LAUREL CANYON

Laurel Canyon (2002)

LAUREL CANYON

(director/writer: Lisa Cholodenko; cinematographer: Wally Pfister; editor: Amy E. Duddleston; music: Craig Wedren; cast: Frances McDormand (Jane), Christian Bale (Sam), Kate Beckinsale (Alex), Natascha McElhone (Sara), Alessandro Nivola (Ian), Melissa De Sousa (Claudia); Runtime: 101; MPAA Rating: R; producers: Susan A. Stover/Jeffrey Levy-Hinte; Sony Pictures Classic; 2002)
“It’s nice, but truthfully it never pulled me in.”

Reviewed by Dennis Schwartz

From director/writer Lisa Cholodenko of High Art (1998) comes another quirky social drama that has a good setup but never goes anywhere. It’s nice, but truthfully it never pulled me in.

The film’s title is derived from a street that runs through the middle of the Hollywood Hills and joins the middle-class inhabitants of the San Fernando Valley to the heart of the city of Los Angeles.

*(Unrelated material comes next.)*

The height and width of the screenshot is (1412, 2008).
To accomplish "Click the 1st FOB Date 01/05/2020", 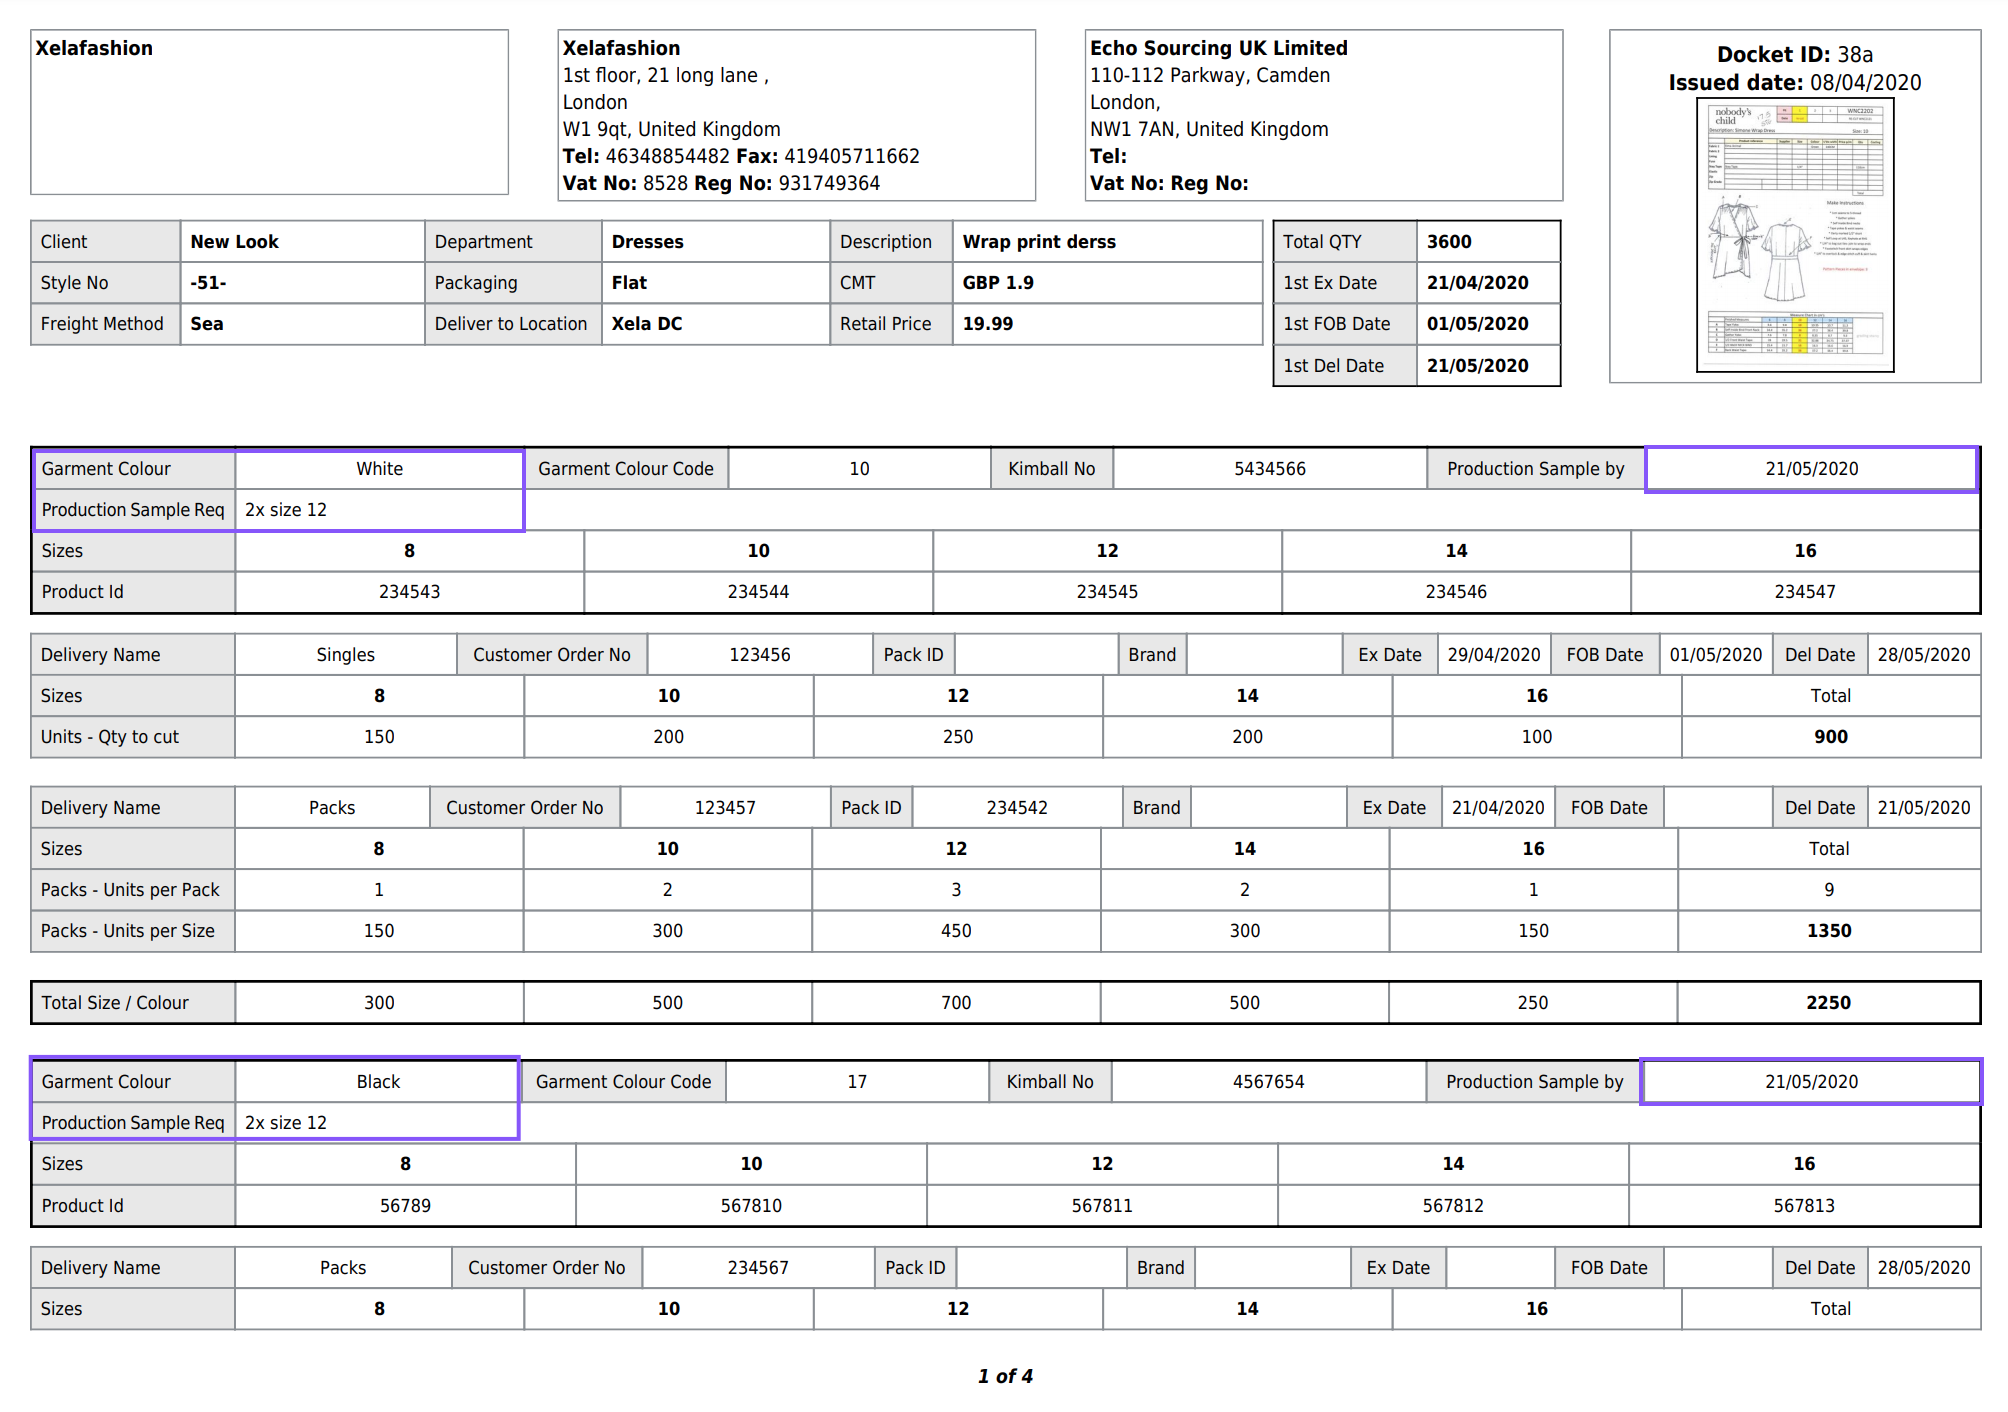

This romantic/comedy/drama is set in the luxurious Laurel Canyon milieu. It touches on the free-spirited rock star lifestyle compared with the stuffy lifestyle of a medical professional conservative couple first starting out.

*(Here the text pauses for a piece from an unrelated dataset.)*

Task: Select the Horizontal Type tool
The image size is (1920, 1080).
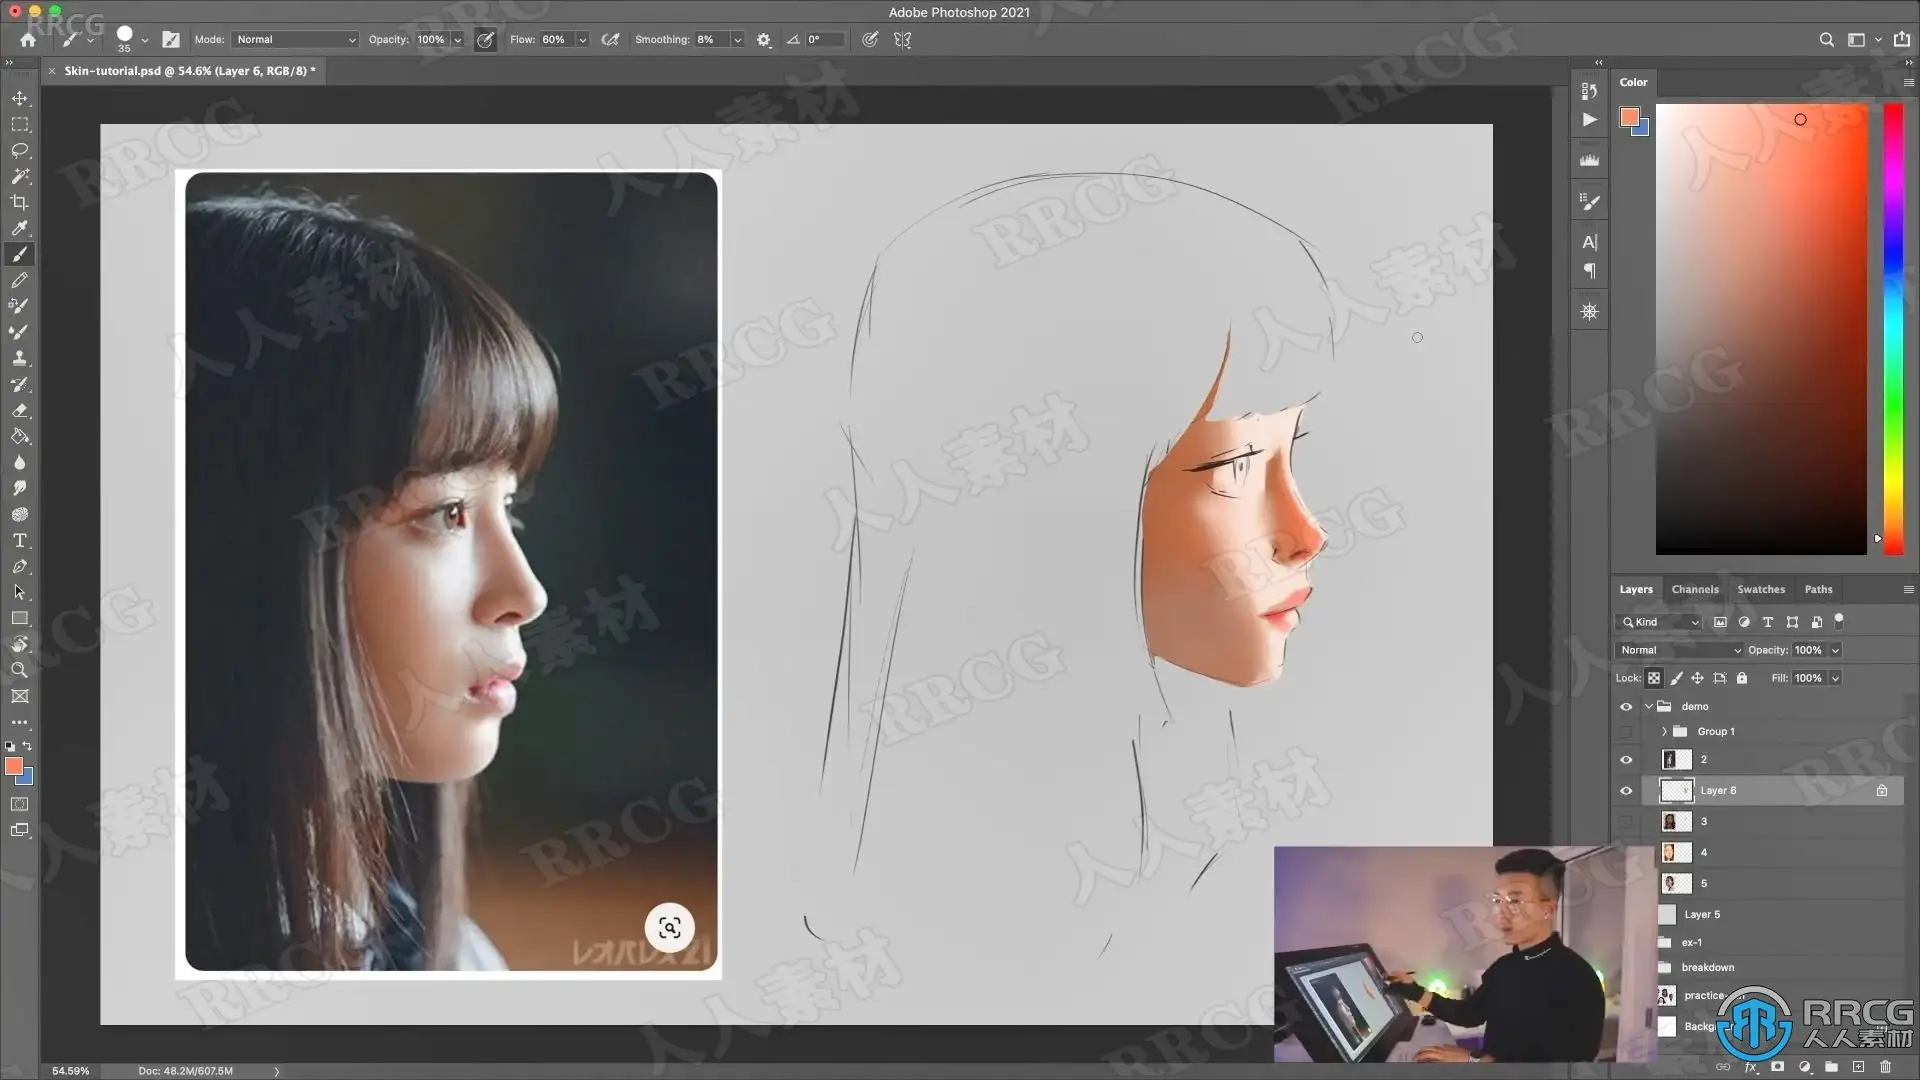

Both Sam (Christian Bale) and his live-in fiancée Alex (Kate Beckinsale) graduated from Harvard Medical School and return to Sam’s libertine fortysomething mom’s home in Laurel Canyon for him to begin a residency in psychiatry at Hausman Neuropsychiatric Institute, and for her to finish a dissertation on Drosophilia Genomics (the reproductive habits of fruit flies). Sam’s overprotective of Alex, and is concerned that she might not be comfortable working in his famous record producer mom’s house. Sam’s mother Jane (Frances McDormand) has changed plans to move into her Malibu beach house and has started an affair with hunky Ian (Alessandro Nivola), who is 16 years younger and is the lead singer of the British group she’s cutting an album with in her house. Sam is upset by this change of plans, since he planned on having the house without his mom around. He’s disappointed that his irresponsible mom didn’t tell him she gave the Malibu house to her ex-boyfriend as a parting gift.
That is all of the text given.